• WHAT THIS TASK INVOLVES
Repeat each entry exactly; omit all pictures.

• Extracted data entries
== == ==
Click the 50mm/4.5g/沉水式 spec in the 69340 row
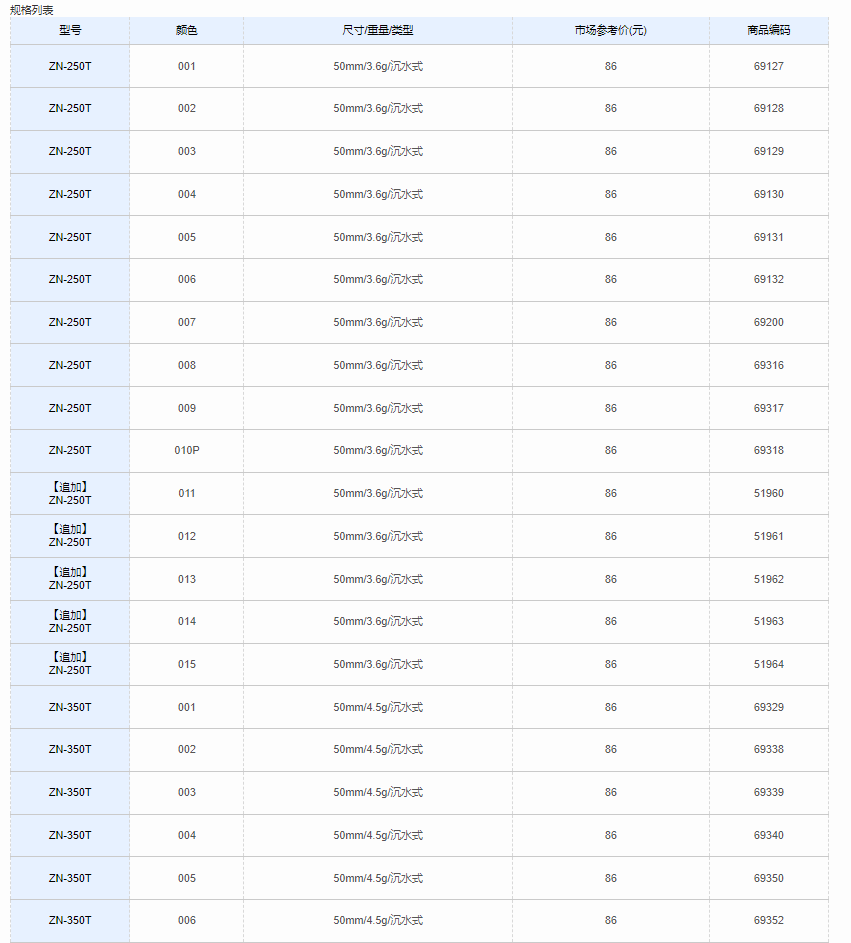The image size is (851, 943). point(378,835)
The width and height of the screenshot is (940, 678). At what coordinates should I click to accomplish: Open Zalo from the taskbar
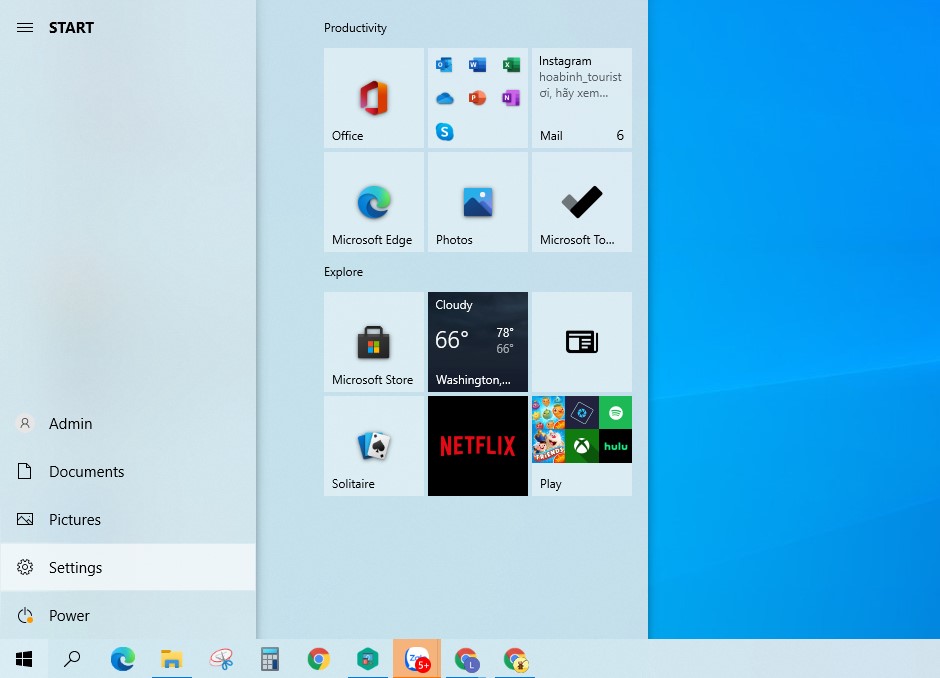click(x=417, y=659)
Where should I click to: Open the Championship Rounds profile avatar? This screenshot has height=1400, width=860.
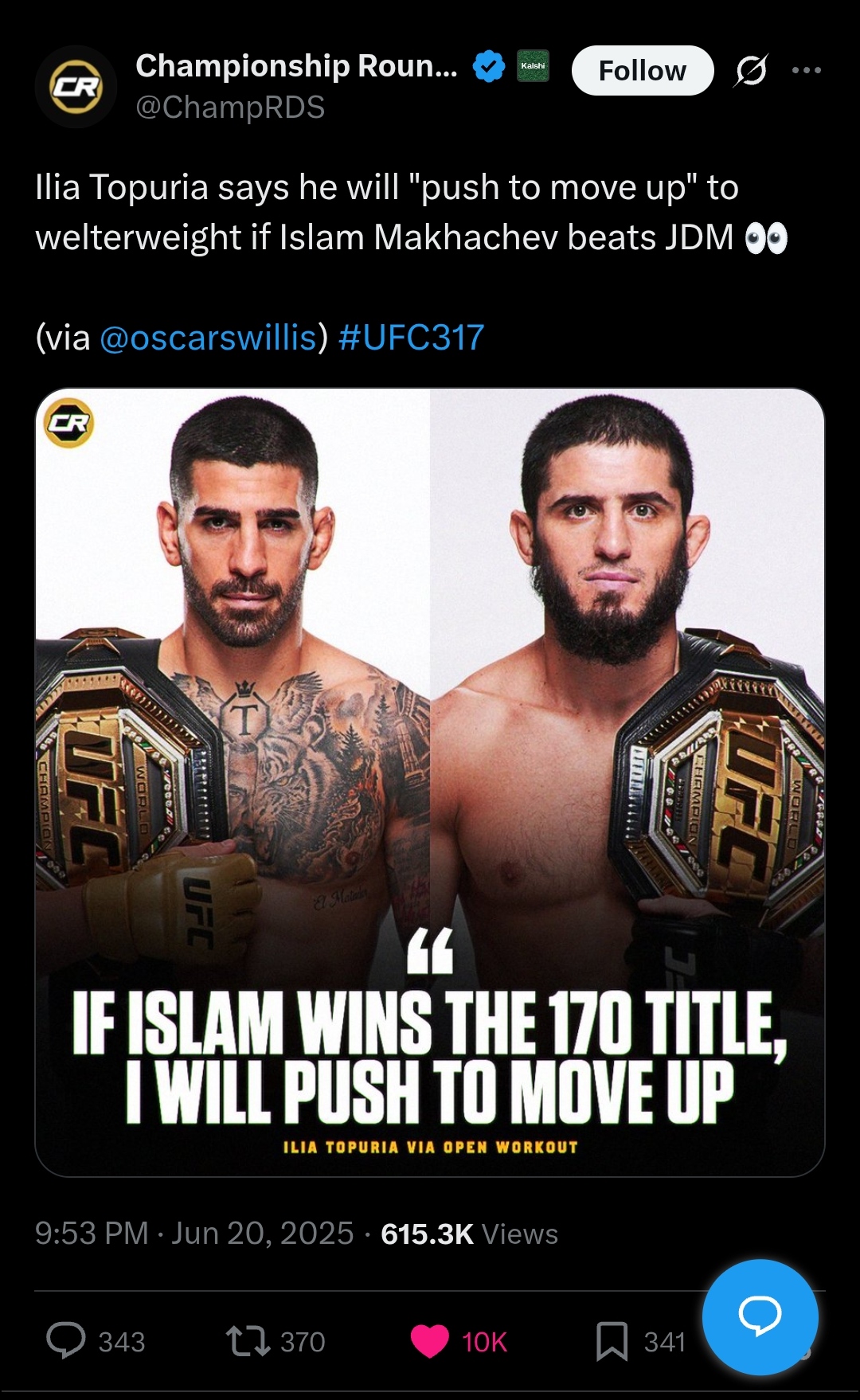pyautogui.click(x=76, y=87)
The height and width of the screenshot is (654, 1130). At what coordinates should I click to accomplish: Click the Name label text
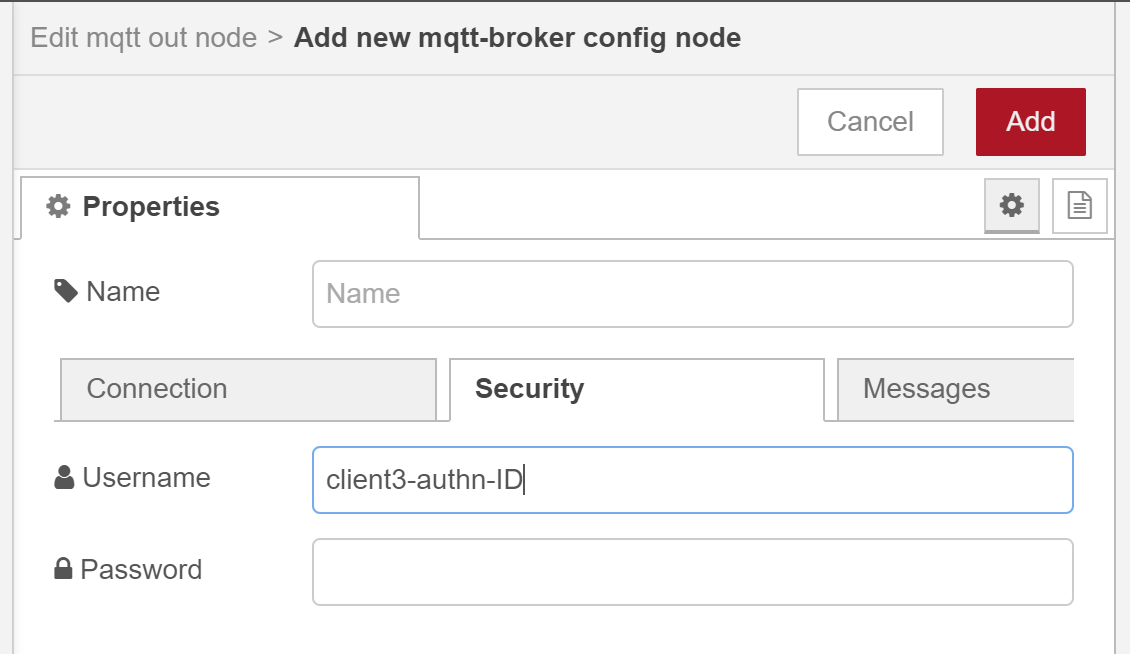tap(123, 291)
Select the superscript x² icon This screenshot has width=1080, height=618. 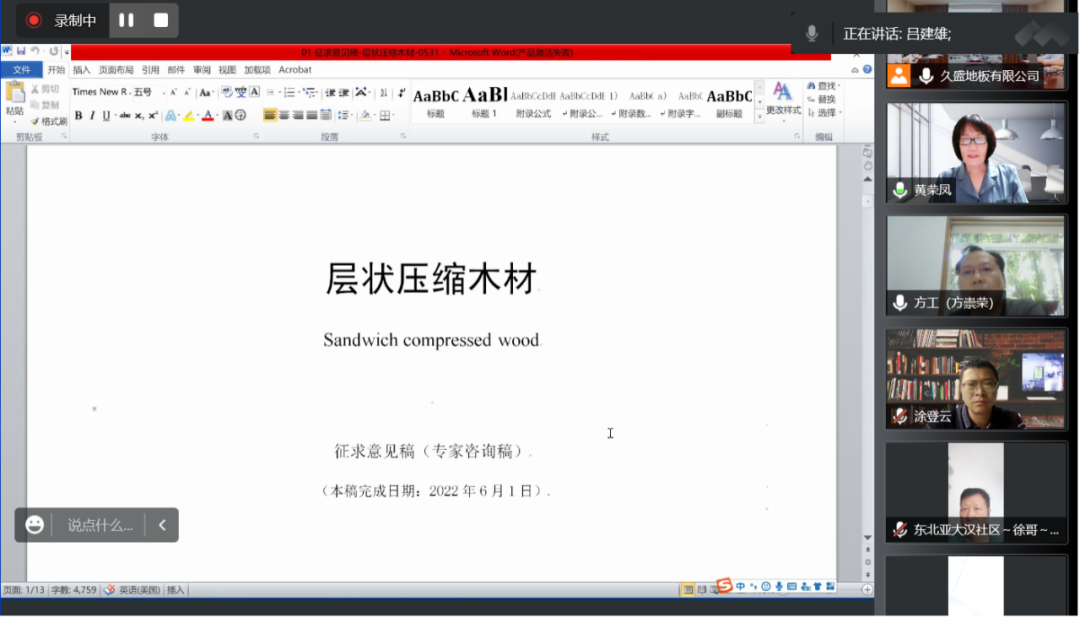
== == ==
• EXERCISE RESPONSE
Click the 50mm/4.5g/沉水式 spec in the 69340 row
The image size is (851, 943). point(378,835)
The width and height of the screenshot is (940, 678). At what coordinates should I click to accomplish: Open Zalo from the taskbar
click(x=417, y=659)
Where should I click to: Open the Championship Rounds profile avatar? This screenshot has height=1400, width=860.
pyautogui.click(x=76, y=87)
The height and width of the screenshot is (654, 1130). At what coordinates should I click to accomplish: Click the Name label text
tap(123, 291)
Select the superscript x² icon This screenshot has width=1080, height=618. 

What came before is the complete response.